## PROBLEM DETAILS
Beginning at the line that contains "The width and height of the screenshot is (2066, 1268).", write out every line down to the end of the records, with both ends kept and nothing added.

***** INFORMATION

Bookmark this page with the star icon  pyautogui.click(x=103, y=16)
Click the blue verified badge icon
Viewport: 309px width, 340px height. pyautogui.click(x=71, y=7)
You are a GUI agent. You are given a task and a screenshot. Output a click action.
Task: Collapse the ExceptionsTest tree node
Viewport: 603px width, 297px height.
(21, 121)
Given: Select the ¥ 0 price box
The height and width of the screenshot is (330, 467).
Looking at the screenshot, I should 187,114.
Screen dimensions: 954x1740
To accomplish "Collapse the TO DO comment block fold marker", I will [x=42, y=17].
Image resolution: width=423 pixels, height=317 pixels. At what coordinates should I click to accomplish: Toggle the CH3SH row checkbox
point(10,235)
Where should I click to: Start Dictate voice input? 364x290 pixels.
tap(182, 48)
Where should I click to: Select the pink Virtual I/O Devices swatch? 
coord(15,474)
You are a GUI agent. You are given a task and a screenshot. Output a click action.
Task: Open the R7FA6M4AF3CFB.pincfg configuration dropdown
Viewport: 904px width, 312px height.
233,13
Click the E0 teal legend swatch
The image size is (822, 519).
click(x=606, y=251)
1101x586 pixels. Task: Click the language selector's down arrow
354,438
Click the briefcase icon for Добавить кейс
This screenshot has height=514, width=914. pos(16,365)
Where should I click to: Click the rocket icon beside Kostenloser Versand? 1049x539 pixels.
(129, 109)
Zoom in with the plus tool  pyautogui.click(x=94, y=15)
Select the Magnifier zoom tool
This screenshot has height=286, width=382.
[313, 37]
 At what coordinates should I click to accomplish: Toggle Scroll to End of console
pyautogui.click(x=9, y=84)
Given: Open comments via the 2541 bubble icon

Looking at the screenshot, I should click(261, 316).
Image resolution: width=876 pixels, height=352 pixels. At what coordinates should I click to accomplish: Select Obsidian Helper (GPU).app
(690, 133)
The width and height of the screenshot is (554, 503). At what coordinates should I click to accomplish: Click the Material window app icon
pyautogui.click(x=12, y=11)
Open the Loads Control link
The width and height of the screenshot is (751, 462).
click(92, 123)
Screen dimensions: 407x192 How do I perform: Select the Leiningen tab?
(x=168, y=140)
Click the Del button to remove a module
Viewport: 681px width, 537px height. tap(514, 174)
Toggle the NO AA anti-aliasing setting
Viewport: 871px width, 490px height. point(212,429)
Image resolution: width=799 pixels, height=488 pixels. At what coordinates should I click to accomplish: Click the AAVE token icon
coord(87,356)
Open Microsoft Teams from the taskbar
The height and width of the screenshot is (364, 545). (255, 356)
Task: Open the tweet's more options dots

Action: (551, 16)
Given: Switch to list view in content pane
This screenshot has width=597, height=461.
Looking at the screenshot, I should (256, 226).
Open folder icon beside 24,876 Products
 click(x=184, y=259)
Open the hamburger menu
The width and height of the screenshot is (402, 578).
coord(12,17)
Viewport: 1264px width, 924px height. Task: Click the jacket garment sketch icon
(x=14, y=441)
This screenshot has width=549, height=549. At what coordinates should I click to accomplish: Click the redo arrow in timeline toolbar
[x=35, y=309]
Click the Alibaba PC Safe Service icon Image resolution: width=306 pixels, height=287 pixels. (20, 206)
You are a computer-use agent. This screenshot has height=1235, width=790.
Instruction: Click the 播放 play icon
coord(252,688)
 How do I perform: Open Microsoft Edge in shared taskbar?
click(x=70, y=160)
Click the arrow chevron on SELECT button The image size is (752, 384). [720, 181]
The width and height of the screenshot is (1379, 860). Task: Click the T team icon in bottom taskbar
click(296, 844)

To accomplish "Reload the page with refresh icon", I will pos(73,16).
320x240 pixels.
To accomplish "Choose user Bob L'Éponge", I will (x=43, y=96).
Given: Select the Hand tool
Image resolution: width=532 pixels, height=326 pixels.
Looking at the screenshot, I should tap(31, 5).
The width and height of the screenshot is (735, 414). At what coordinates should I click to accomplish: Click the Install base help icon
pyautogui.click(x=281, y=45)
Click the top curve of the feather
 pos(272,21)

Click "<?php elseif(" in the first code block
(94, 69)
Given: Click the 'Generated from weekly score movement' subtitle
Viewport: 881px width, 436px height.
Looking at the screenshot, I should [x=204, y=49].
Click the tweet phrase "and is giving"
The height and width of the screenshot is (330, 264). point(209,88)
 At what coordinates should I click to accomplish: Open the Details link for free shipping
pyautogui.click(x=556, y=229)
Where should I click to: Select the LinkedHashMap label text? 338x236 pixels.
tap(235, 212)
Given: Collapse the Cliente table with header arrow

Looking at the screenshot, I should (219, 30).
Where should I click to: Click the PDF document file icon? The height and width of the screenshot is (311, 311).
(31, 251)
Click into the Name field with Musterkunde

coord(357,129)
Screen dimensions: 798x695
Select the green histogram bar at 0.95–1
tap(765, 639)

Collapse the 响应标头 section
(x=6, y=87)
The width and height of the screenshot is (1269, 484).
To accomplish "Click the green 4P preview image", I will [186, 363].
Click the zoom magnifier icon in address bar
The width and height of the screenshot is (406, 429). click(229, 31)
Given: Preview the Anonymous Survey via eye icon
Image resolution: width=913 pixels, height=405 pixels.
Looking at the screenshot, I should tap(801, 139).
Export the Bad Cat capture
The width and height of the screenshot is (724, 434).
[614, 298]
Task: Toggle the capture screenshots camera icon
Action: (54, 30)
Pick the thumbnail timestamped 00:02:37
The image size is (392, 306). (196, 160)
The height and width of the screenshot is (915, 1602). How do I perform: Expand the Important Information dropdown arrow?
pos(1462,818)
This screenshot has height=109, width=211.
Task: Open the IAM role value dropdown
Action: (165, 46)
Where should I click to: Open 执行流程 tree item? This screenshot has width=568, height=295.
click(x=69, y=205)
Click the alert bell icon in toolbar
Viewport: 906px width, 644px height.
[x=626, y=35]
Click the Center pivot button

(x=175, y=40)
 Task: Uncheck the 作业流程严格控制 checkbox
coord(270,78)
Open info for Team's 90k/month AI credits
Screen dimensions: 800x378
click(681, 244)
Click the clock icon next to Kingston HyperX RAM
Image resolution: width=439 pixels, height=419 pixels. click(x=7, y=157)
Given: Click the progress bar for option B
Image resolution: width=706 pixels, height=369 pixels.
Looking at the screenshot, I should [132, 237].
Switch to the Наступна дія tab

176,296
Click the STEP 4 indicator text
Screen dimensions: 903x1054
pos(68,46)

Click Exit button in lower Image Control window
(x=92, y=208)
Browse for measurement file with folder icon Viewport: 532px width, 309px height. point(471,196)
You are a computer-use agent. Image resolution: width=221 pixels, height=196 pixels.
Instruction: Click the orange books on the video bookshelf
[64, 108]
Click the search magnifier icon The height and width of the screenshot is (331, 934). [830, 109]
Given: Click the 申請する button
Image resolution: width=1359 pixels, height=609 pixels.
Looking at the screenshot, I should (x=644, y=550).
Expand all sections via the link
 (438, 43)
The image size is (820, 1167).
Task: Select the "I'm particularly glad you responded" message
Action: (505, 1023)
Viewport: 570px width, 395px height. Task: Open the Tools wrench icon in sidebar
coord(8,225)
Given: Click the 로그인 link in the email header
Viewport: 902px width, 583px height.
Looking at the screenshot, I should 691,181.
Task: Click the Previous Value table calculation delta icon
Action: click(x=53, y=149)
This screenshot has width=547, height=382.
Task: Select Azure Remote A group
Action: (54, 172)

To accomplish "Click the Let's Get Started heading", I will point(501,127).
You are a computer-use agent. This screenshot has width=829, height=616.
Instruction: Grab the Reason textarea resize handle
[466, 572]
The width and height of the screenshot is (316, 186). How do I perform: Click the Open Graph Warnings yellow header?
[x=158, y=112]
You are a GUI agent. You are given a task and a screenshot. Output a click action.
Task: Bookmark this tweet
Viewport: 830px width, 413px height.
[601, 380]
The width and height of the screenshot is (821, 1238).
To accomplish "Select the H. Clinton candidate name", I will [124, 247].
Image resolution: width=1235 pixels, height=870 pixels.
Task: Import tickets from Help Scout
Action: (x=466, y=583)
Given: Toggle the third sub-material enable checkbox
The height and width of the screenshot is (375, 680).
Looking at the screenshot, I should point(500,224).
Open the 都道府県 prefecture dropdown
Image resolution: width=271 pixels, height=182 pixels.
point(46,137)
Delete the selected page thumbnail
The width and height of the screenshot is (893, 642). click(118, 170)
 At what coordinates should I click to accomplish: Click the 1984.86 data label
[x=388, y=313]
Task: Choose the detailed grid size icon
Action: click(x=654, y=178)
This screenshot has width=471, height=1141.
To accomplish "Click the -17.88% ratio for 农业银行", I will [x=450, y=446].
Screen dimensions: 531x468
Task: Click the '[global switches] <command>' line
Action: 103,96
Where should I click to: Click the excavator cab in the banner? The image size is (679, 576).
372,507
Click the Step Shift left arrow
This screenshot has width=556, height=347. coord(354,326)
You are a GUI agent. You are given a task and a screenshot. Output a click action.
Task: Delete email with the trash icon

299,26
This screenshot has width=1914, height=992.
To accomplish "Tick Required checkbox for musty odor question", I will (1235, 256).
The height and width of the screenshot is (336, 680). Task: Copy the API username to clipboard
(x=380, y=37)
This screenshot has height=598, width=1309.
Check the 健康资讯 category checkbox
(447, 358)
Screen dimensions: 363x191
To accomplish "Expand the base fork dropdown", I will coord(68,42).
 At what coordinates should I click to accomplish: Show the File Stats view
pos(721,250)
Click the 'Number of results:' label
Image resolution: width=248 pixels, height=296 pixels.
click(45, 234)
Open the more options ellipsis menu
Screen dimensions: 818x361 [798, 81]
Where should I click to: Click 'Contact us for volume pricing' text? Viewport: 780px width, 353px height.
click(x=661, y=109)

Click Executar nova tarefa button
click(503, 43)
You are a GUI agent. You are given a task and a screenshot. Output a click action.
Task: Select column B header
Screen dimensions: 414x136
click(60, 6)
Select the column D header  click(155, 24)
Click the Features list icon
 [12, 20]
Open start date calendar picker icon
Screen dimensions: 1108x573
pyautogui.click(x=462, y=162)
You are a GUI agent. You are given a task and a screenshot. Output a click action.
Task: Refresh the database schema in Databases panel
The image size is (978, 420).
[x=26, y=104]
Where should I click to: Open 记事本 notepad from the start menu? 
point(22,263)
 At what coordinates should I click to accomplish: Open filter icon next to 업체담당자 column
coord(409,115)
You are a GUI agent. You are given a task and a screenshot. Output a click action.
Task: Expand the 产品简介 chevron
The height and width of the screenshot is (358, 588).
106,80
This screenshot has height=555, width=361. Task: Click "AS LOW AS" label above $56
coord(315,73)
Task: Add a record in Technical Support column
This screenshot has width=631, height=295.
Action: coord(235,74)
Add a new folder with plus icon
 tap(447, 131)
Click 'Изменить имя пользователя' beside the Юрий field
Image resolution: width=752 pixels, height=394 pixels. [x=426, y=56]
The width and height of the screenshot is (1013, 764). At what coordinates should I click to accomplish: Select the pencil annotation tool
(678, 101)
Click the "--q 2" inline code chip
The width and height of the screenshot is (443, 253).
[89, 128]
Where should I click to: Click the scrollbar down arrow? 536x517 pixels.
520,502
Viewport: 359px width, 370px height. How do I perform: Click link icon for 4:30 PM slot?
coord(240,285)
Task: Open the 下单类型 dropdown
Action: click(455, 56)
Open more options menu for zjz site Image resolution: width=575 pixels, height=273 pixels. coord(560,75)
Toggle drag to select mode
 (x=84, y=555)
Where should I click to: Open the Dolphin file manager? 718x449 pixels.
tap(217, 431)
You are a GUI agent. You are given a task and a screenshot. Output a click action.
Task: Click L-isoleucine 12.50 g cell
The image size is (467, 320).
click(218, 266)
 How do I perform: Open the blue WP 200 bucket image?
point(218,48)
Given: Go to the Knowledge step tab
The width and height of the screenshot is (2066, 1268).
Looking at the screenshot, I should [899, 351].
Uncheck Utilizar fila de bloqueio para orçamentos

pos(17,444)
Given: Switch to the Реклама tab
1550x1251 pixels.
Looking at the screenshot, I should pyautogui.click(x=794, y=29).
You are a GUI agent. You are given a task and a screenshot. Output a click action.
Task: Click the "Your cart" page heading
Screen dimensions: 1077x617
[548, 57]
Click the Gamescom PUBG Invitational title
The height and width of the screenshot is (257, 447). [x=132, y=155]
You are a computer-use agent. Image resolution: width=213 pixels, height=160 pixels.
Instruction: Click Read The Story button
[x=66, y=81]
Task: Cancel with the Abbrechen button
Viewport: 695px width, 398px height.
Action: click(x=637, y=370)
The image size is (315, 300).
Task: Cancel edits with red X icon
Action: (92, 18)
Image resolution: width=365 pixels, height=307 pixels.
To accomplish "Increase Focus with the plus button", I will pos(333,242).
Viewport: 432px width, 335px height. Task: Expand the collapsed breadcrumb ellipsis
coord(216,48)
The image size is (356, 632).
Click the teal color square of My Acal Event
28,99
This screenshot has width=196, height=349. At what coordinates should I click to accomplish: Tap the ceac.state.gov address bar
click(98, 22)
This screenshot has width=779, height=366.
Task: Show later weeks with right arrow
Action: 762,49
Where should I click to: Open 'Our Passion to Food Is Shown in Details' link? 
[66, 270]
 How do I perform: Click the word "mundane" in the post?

**********

## ANSWER SPACE
The width and height of the screenshot is (2066, 1268).
Looking at the screenshot, I should [899, 351].
Uncheck Utilizar fila de bloqueio para orçamentos

pos(17,444)
Given: Switch to the Реклама tab
1550x1251 pixels.
Looking at the screenshot, I should pyautogui.click(x=794, y=29).
You are a GUI agent. You are given a task and a screenshot. Output a click action.
Task: Click the "Your cart" page heading
Screen dimensions: 1077x617
[548, 57]
Click the Gamescom PUBG Invitational title
The height and width of the screenshot is (257, 447). [x=132, y=155]
You are a computer-use agent. Image resolution: width=213 pixels, height=160 pixels.
Instruction: Click Read The Story button
[x=66, y=81]
Task: Cancel with the Abbrechen button
Viewport: 695px width, 398px height.
Action: click(x=637, y=370)
The image size is (315, 300).
Task: Cancel edits with red X icon
Action: (92, 18)
Image resolution: width=365 pixels, height=307 pixels.
To accomplish "Increase Focus with the plus button", I will pos(333,242).
Viewport: 432px width, 335px height. Task: Expand the collapsed breadcrumb ellipsis
coord(216,48)
The image size is (356, 632).
Click the teal color square of My Acal Event
28,99
This screenshot has width=196, height=349. At what coordinates should I click to accomplish: Tap the ceac.state.gov address bar
click(98, 22)
This screenshot has width=779, height=366.
Task: Show later weeks with right arrow
Action: 762,49
Where should I click to: Open 'Our Passion to Food Is Shown in Details' link? 
[66, 270]
 How do I perform: Click the word "mundane" in the post?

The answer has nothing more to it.